Hier encore, nous étions à Barcelone. Notre pays, si honni et si désiré, a déployé sa traîne. Une fois de plus. Que la mariée était belle ! On aura vu des machicoulis et des bobs à pois, des Norvégiens ramer et des bonnes sœurs rire comme des collégiennes, des aqueducs et des camping-cars, des familles recomposées et des retraités, des spécialistes du vélo et des badauds, des fêtards et des agnostiques, des glacières et des ronds-points, du saucisson et des émotions. Tout un peuple à l’unisson. Assis sur le trottoir, dans les champs ou dans les cols. Aux premières loges d’un spectacle gratuit.

On a suivi le Tour comme on lit un roman en acceptant de bonne grâce certaines longueurs, en ne s’offusquant pas de connaître le nom du vainqueur dès la première page.

Thomas Morales

Même chez les plus suspicieux d’entre nous, la vitesse moyenne a encore affolé les compteurs cette année ; chez tous les mauvais coucheurs, le réveil est difficile ce matin. Pâteux. Il y a comme une boule au ventre. Une petite mort. La fin d’un rêve. Déjà, les jours de repos, ces satanés lundis, nous nous sentions mal dans notre peau. Il manquait quelque chose à notre équilibre estival. Parce que le Tour est une vitrine et un mausolée. Il y a bien sûr les classiques, les autres grandes boucles qu’elles soient rouges ou roses, les courses de prestige et les championnats. Rien n’y fait. Lui seul, existe.

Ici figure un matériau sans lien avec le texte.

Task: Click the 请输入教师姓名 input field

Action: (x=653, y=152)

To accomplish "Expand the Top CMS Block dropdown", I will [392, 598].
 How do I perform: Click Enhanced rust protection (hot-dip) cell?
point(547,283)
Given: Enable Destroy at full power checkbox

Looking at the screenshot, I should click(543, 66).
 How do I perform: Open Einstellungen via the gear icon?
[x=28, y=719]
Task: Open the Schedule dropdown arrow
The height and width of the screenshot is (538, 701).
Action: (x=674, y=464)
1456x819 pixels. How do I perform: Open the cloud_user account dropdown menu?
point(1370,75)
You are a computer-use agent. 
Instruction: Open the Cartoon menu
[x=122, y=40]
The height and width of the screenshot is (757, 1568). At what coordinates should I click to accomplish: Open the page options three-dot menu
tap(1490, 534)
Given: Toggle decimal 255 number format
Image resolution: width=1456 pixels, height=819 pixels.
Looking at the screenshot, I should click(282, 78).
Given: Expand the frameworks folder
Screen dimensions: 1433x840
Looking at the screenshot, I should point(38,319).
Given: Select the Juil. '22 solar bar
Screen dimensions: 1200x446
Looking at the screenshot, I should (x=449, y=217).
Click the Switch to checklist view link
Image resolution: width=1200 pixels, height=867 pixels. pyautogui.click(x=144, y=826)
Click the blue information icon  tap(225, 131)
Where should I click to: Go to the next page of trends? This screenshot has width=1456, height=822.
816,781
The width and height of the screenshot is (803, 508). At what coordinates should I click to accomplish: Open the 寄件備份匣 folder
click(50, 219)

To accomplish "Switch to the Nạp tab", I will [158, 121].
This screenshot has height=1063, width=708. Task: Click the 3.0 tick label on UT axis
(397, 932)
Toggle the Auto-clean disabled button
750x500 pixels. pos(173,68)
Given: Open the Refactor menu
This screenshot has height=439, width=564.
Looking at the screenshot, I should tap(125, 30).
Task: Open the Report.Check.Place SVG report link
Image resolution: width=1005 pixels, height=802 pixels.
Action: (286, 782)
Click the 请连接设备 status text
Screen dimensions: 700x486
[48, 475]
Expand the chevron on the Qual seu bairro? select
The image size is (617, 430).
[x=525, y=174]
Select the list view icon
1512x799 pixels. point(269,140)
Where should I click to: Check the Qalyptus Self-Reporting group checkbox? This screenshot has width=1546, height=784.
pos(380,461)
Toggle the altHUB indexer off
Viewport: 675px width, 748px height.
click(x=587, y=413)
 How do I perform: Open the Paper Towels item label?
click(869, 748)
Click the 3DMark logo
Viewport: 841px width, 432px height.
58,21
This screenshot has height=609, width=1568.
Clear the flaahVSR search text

Nous sommes attachés à son manège, à sa langue, à ses sons, à ses mythologies. On est à la fois chez Diderot et au Luna Park, avec Annie Cordy et Yvette Horner sur le bagage. Les klaxons trois tons annoncent l’arrivée des coureurs. Tout le village est dehors. Sous tension. Les mémés et les petits se tiennent par la main. Les drapeaux et les calicots s’agitent. L’excitation à son comble se propage, de génération en génération. Elle s’amplifie même. Un bruit court. La buvette se vide, le peloton tant attendu approche. Il sera là, dans cinq minutes, non, dans deux minutes. Ça y est, ils arrivent par l’Ouest, ils entrent par la ferme des Marcelin, tournent devant la mairie, et prennent la départementale. On distingue à peine deux maillots distinctifs dans cette masse puissante, tendue, floue, électrique, qui s’étire et se contracte, aussi résistante qu’une salamandre, aussi fascinante qu’une aurore boréale.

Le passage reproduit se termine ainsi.